◆ Brief: Return, without anything added, the lines from the one containing "The image size is (720, 540)." through the end of the entries below, exactly as written.

◆ Given data:
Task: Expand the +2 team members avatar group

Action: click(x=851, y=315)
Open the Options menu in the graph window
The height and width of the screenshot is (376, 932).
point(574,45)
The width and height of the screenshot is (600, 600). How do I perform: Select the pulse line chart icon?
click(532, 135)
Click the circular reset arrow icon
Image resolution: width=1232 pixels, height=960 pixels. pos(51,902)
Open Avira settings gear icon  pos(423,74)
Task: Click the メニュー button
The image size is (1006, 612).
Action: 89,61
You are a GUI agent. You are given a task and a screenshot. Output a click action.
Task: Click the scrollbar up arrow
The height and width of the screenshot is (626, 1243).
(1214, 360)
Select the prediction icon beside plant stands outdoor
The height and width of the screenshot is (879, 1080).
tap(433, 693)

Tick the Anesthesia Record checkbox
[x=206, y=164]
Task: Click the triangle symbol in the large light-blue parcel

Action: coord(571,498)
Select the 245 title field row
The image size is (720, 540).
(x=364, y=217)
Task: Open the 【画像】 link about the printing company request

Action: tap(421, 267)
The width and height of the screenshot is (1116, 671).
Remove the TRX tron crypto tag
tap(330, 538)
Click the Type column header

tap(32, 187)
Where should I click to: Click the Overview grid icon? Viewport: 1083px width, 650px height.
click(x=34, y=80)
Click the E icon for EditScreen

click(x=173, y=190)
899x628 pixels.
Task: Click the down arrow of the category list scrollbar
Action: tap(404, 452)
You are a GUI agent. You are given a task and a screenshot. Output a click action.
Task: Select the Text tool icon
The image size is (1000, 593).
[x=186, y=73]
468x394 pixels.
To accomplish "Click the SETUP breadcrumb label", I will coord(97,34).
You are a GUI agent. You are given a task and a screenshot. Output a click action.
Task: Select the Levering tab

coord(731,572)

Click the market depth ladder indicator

◆ Task answer:
The image size is (720, 540).
(x=364, y=217)
Task: Open the 【画像】 link about the printing company request

Action: tap(421, 267)
The width and height of the screenshot is (1116, 671).
Remove the TRX tron crypto tag
tap(330, 538)
Click the Type column header

tap(32, 187)
Where should I click to: Click the Overview grid icon? Viewport: 1083px width, 650px height.
click(x=34, y=80)
Click the E icon for EditScreen

click(x=173, y=190)
899x628 pixels.
Task: Click the down arrow of the category list scrollbar
Action: tap(404, 452)
You are a GUI agent. You are given a task and a screenshot. Output a click action.
Task: Select the Text tool icon
The image size is (1000, 593).
[x=186, y=73]
468x394 pixels.
To accomplish "Click the SETUP breadcrumb label", I will coord(97,34).
You are a GUI agent. You are given a task and a screenshot. Output a click action.
Task: Select the Levering tab

coord(731,572)

Click the market depth ladder indicator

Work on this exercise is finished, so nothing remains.